City residents later stepped forward with stories of finding Evergreen graves after they were supposedly all moved.
Ernest Reynolds, who was 39 when he talked to reporters in 1990, said that while playing in the area as a child, “one of my friends once fell right into a coffin. The top of the coffin had sort of rotted. There were bones in there.”
There were similar concerns about Oaklawn.
The Laurel Park housing projects were constructed on Oaklawn’s land in 1949 and then razed so the city-owned Tropicana, initially named Florida Suncoast Dome, could be built in 1990.
That year, Gerald Metko, the former executive director of the St. Petersburg Housing Authority that had managed Laurel Park, informed the St. Petersburg Times that “old-timers” told him “that not all the graves were moved” from Oaklawn.
And Vernon Strickland, who used to clean the three cemeteries, told the press: “There were graves all over the place. Many were unmarked. It wouldn’t surprise me one bit if they find bones.”
State law dictates that graves cannot be knowingly disturbed.
The city was aware of that statute in 1990, saying it would stop construction if human remains were found, according to news archives. Officials also told the press they were confident the cemetery was fully exhumed, because no remains were unearthed when Laurel Park was demolished.
But caskets remain on FrankCrum company’s land in Clearwater, archaeologist O’Sullivan pointed out. A Montgomery Ward department store was initially built on that property after the cemetery was supposedly all moved. That structure was demolished in 1998, so IMR Global could build the campus FrankCrum now uses. Yet the graves were not unearthed.
O’Sullivan said St. Petersburg should have conducted a full archaeological survey of the Tropicana parking lot land in 1990.
“I don’t know why they didn’t, since there was obvious knowledge that a cemetery existed there at one time,” she said.
If graves are discovered under the parking lots, the land can still be developed. Human remains can be moved, just at a price.
After Tampa’s segregation-era, all-Black Zion Cemetery was found last year under a portion of Robles Park Village and neighboring warehouses, state Sen. Janet Cruz suggested the state provide $7,500 per grave for re-interment and a marker.

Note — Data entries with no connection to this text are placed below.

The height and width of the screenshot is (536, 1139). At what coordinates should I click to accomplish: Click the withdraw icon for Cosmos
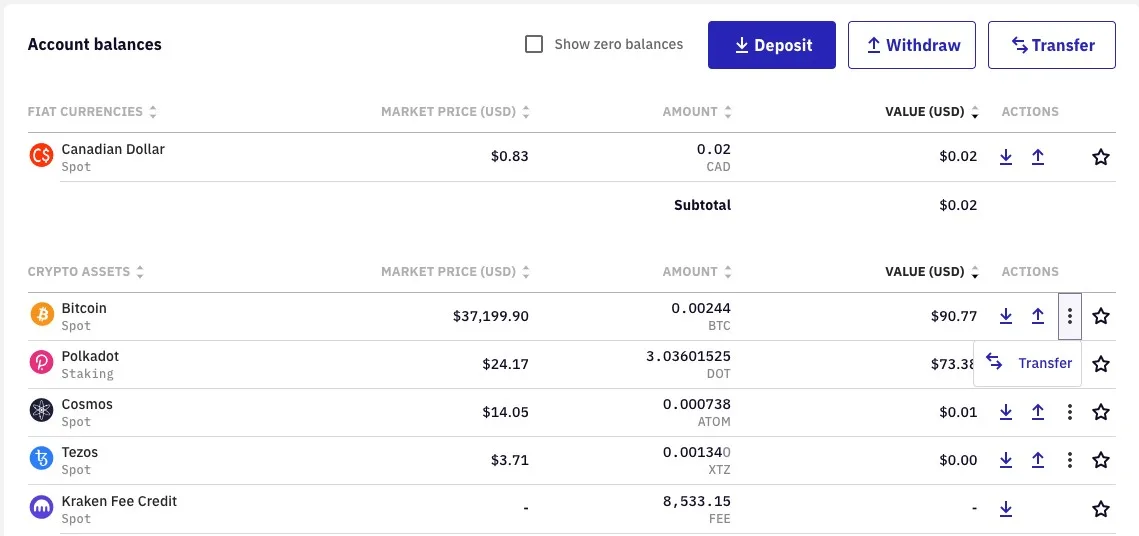(1038, 412)
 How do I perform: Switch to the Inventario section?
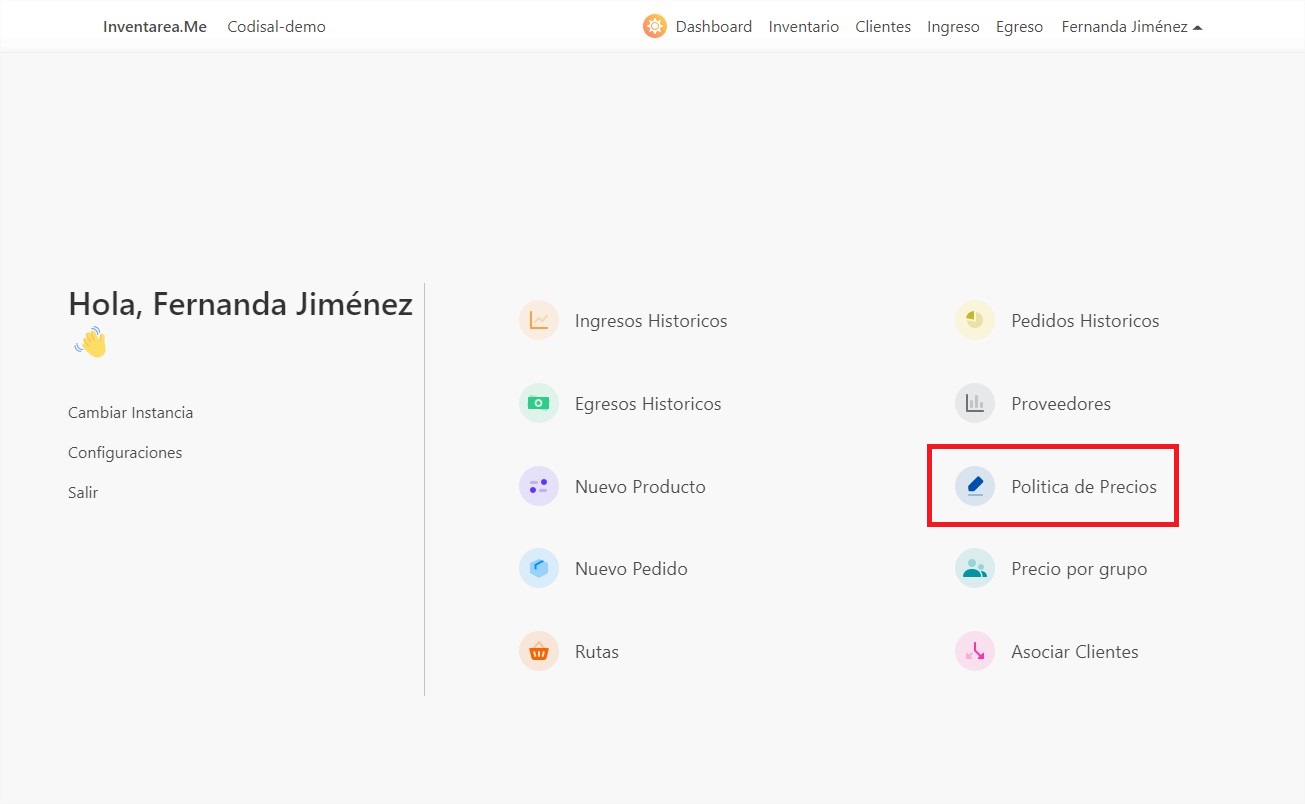click(x=803, y=26)
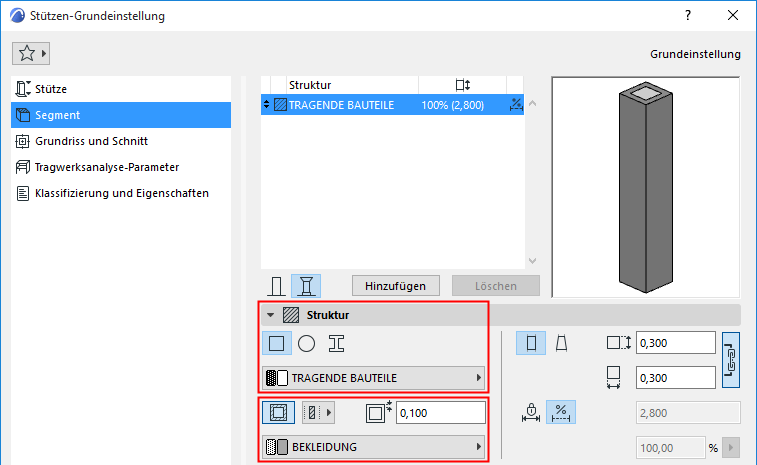
Task: Select circular column cross-section shape
Action: [x=307, y=343]
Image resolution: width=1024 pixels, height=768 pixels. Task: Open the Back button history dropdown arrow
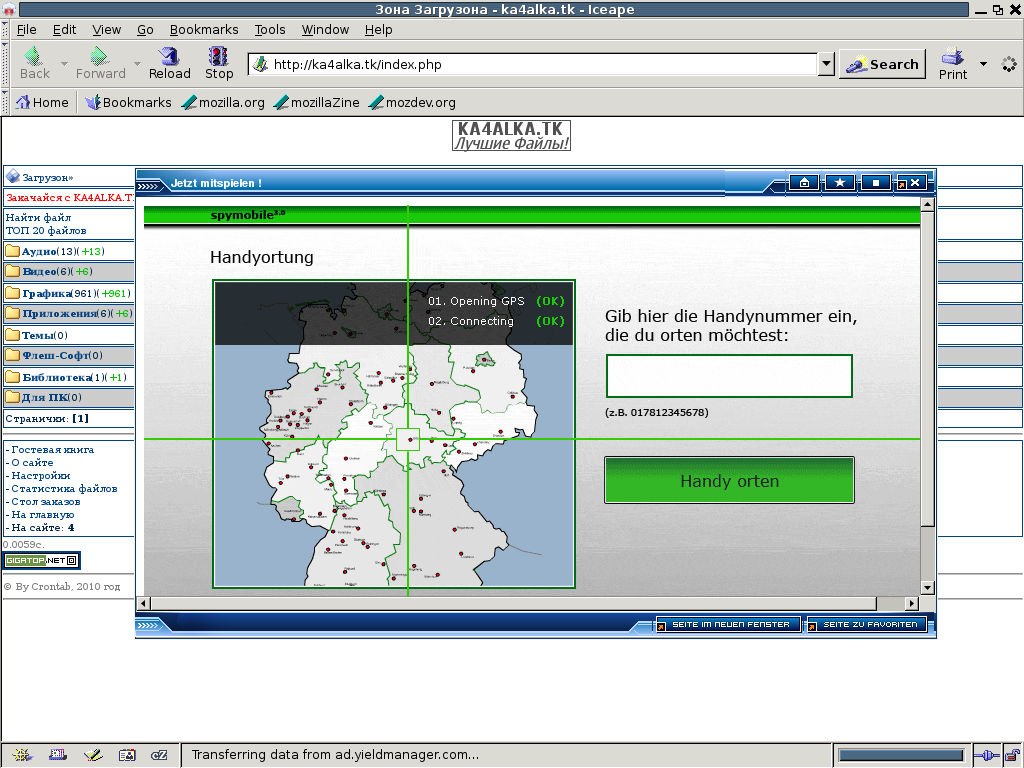pyautogui.click(x=65, y=64)
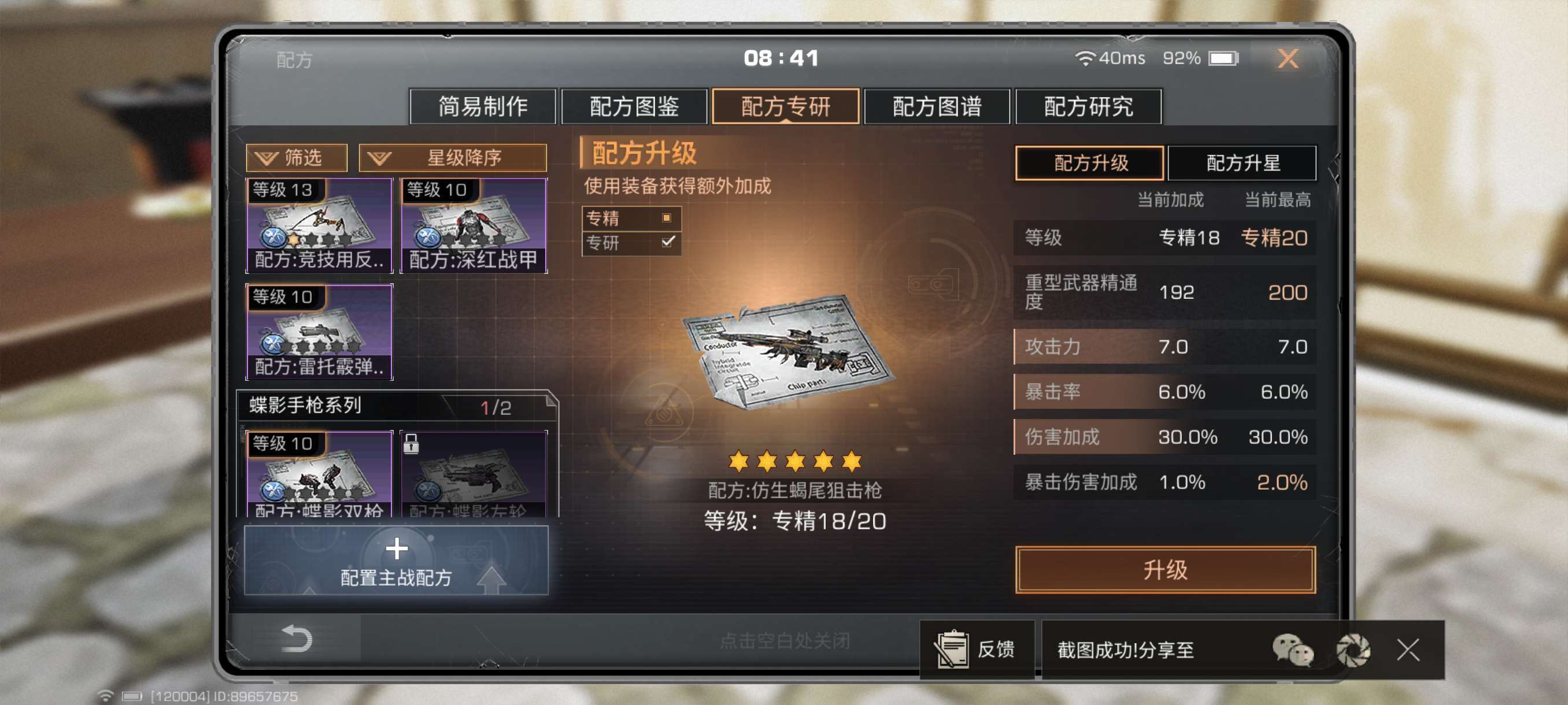This screenshot has height=705, width=1568.
Task: Select the 配方:竞技用反 recipe thumbnail
Action: coord(319,224)
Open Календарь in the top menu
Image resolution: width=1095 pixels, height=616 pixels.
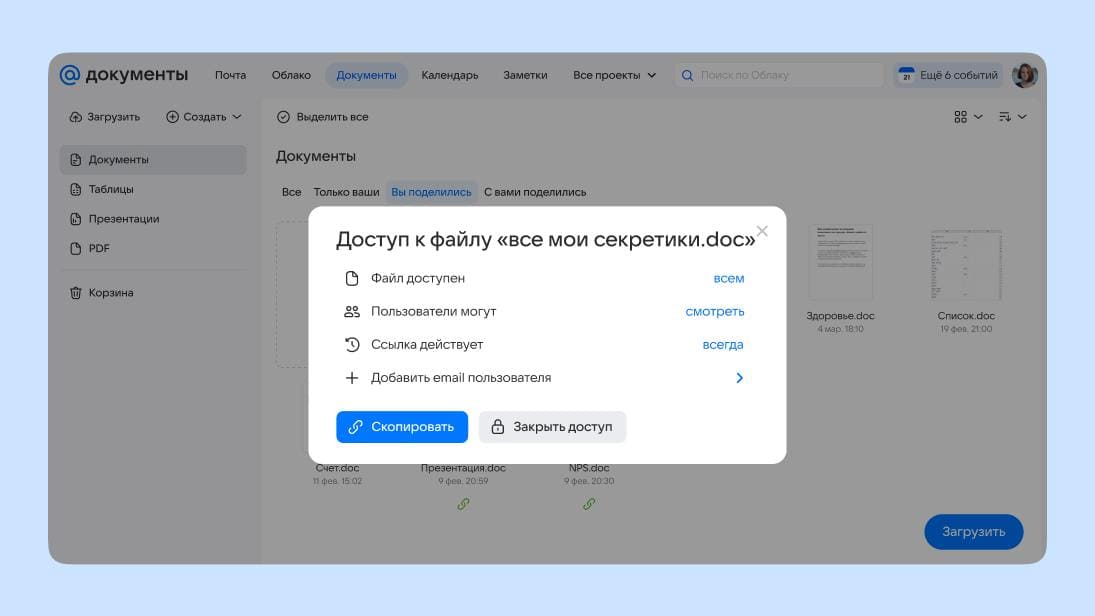point(449,75)
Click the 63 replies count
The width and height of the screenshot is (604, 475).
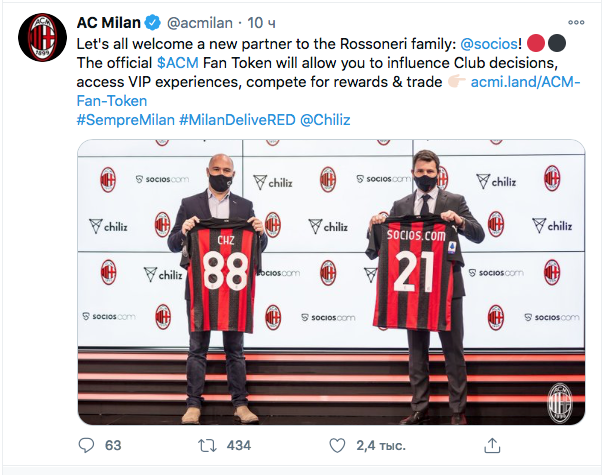112,444
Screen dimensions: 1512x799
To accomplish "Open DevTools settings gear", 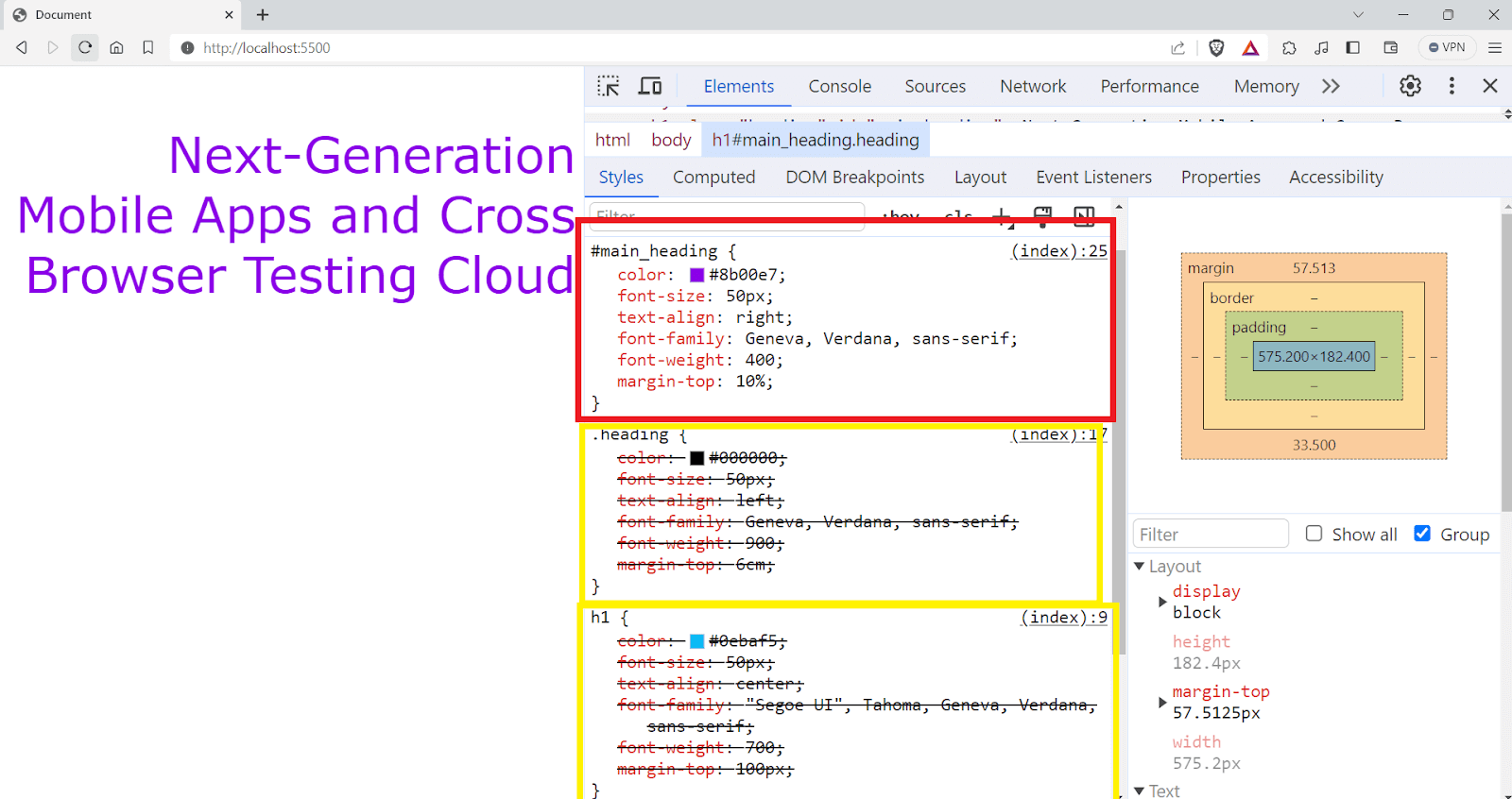I will [1410, 86].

Instead, the property owners agreed to keep the bodies in the ground and one day turn the land over to a nonprofit that will create a Zion memorial park.
Claudio would like to see the same for Oaklawn Cemetery when the site is redeveloped.
“If there is still a cemetery there, it needs to be recognized,” Claudio said. “I am the type of person who wants to solve mysteries. I don’t like things like this to linger. We need answers.”